Thai gov't trying to verify report of Daesh donations via joTurkishWeekly


(MENAFN- The Journal Of Turkish Weekly) Thai authorities have admitted that they are attempting to verify an intelligence report that claims that members of Daesh traveled to the country's insurgency-plagued south last year to make donations to religious leaders and ask them to spread Daesh teachings.+-

Junta chief-cum-prime minister Gen. Prayuth Chan-ocha told reporters that three Muslim men suspected of being linked to the militant group arrived in the Muslim south in December.

“We have to watch for things that have an impact on other countries or the world community” Chan-ocha said.

“Sometimes talking about some issues will not yield benefit it will help perpetrators to escape. Some things have to be kept secret.”

Quoting unnamed intelligence sources the Bangkok Post reported Friday that the three suspects were an Indonesian a Malaysian and a Singaporean who met Thai religious leaders at a mosque in Narathiwat province one of the three southernmost provinces where they made the donations.

According to Indonesian police data around 1085 Indonesians have been listed as supporters and sympathizers of Daesh while at least 408 others have been identified as joining the group in the Middle East.

Malaysia meanwhile has identified some 72 Malaysians including 14 women as also having joined similar Daesh movements.

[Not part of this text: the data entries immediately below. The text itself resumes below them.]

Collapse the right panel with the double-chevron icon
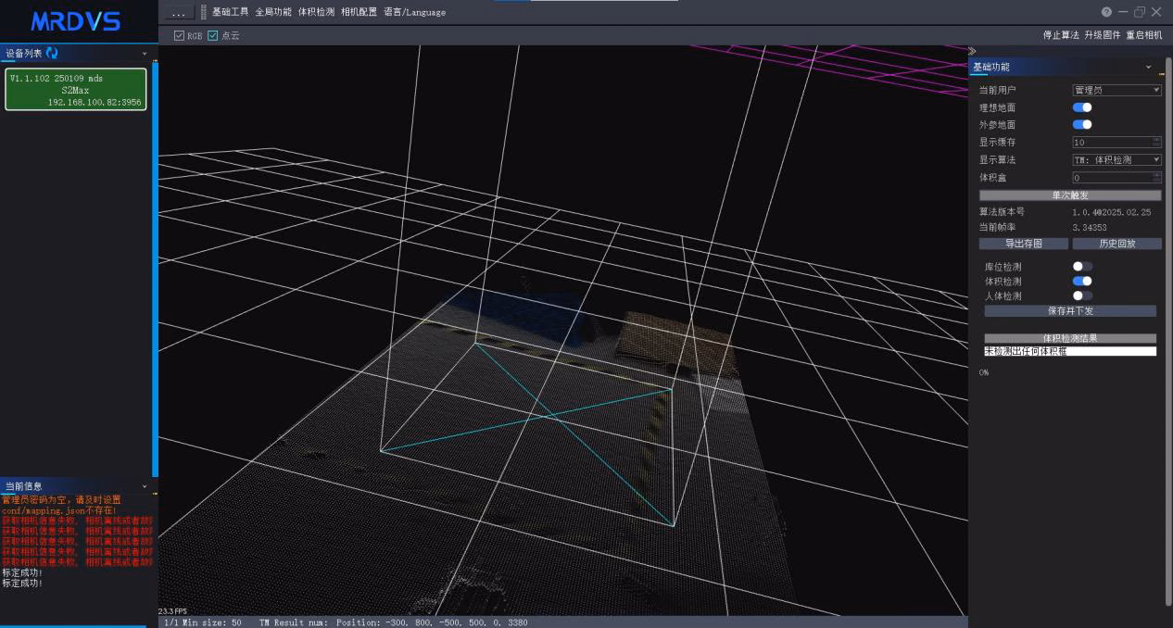1173x628 pixels. point(972,51)
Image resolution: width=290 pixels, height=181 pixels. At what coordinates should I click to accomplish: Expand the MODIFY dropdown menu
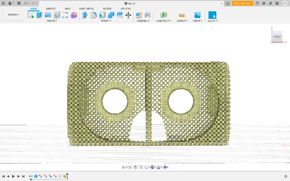point(106,21)
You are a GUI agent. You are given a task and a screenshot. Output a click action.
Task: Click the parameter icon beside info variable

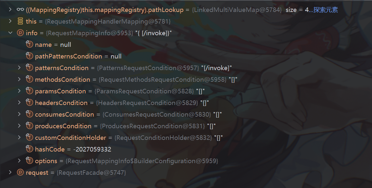[20, 33]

On Friday Thailand's independent Isara news agency reported Wichuda Awae a local administrator in the Sungai Kolok district of Narathiwat as saying that Indonesians and Malaysians regularly visited local mosques or gave scholarships to Islamic boarding schools in the area but added that she had no idea if any of these visitors had links to Daesh.

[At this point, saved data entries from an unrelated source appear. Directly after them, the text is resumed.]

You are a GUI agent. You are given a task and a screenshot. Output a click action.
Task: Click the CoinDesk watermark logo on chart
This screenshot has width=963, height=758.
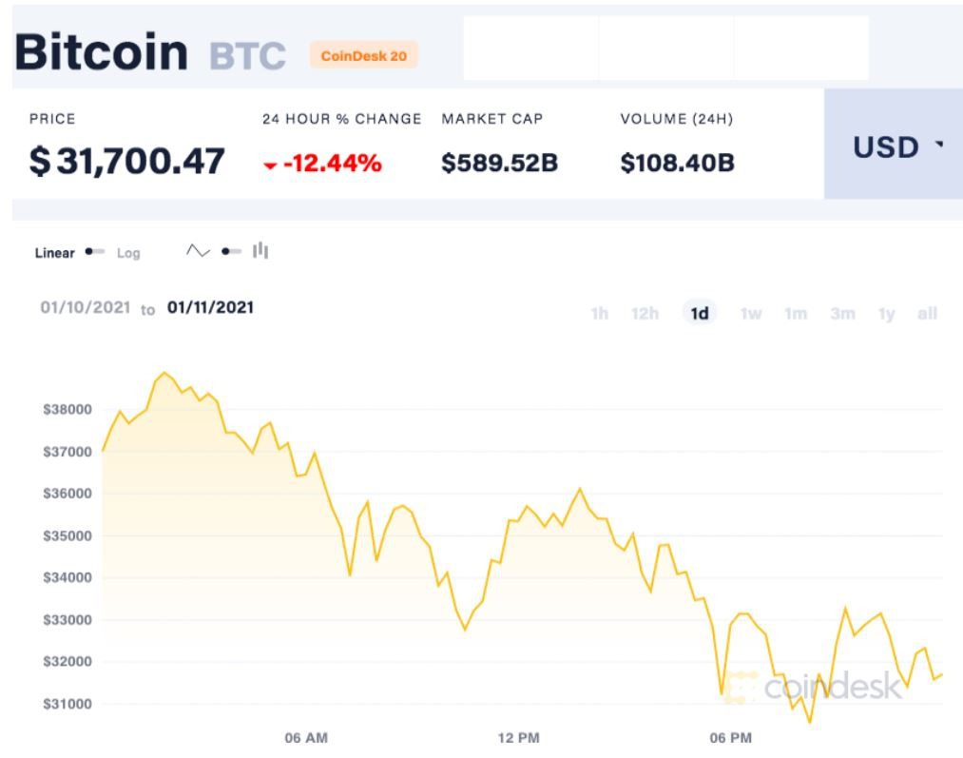click(x=815, y=687)
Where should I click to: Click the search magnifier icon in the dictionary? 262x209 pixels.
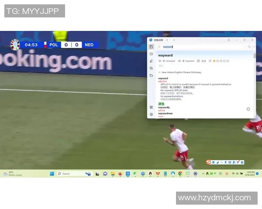(x=249, y=47)
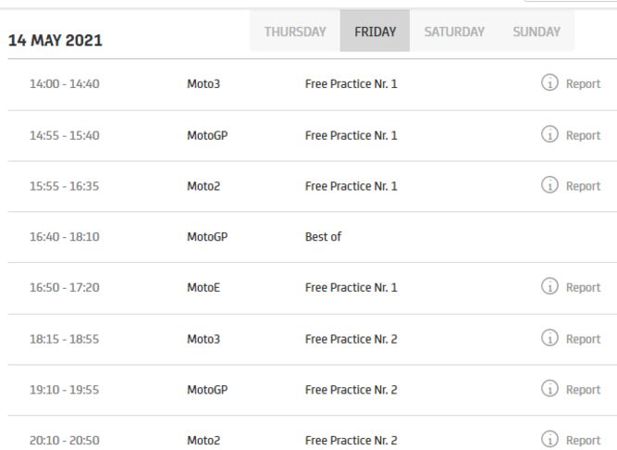Open Report text link for 18:15 Moto3 session
617x450 pixels.
pyautogui.click(x=583, y=339)
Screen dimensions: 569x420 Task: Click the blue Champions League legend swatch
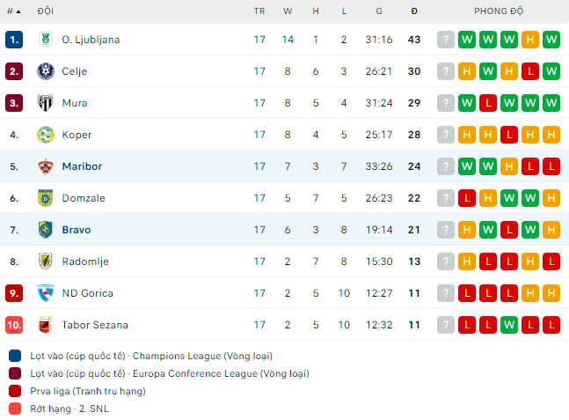click(15, 356)
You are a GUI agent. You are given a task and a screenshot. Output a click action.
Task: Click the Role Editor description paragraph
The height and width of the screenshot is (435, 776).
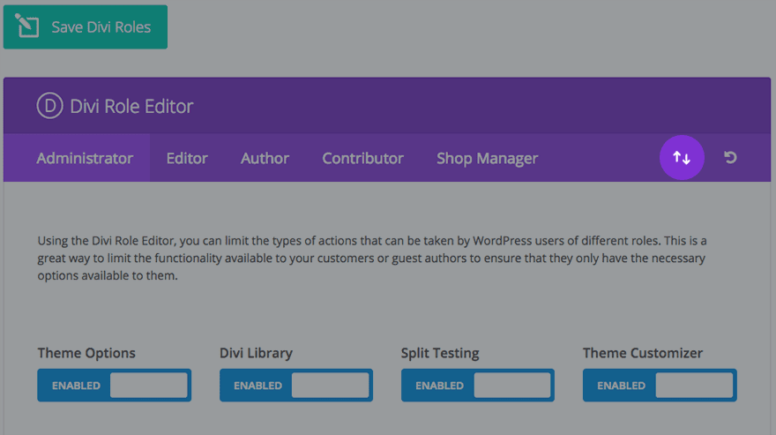tap(372, 259)
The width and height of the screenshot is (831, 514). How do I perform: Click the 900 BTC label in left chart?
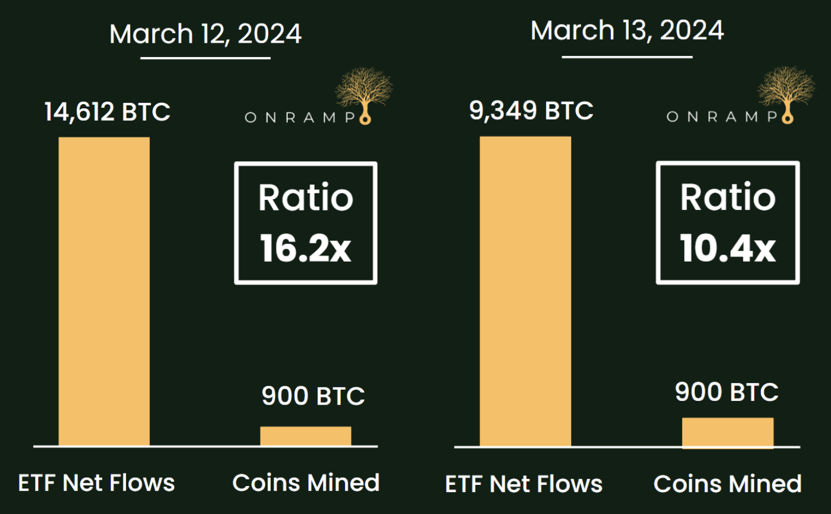(313, 396)
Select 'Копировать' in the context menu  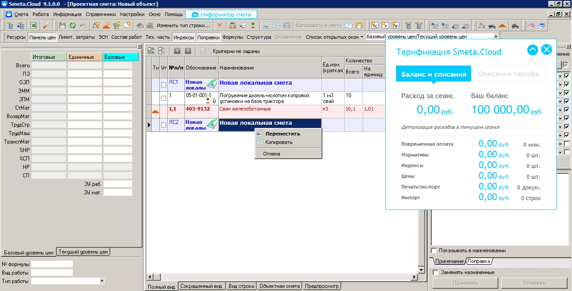tap(279, 142)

Isara reported religious leaders and schools as agreeing to receive the donations because “they were given without any strings attached”.

Thai authorities remain adamant that there are no Daesh elements in the provinces of Yala Pattani and Narathiwat where local Muslim rebel groups have been waging an insurgency against the central State.

The groups' struggle to “liberate” the region from Thai authorities has been going on for decades but after a quiet period it re-emerged in 2004. Around 6500 people have died and 11000 others have been injured in the conflict making it one of the deadliest low intensity conflicts on the planet.

In the aftermath of the Jan. 24 attack on Indonesia's capital Jakarta -- in which eight people died -- Thailand's Deputy-Prime Minister Gen. Prawit Wongsuwan told local media that intelligence services had not detected any Daesh activity in Thailand.

Daesh has claimed responsibility for the Jakarta attack saying it was carried out by “soldiers of the Caliphate”.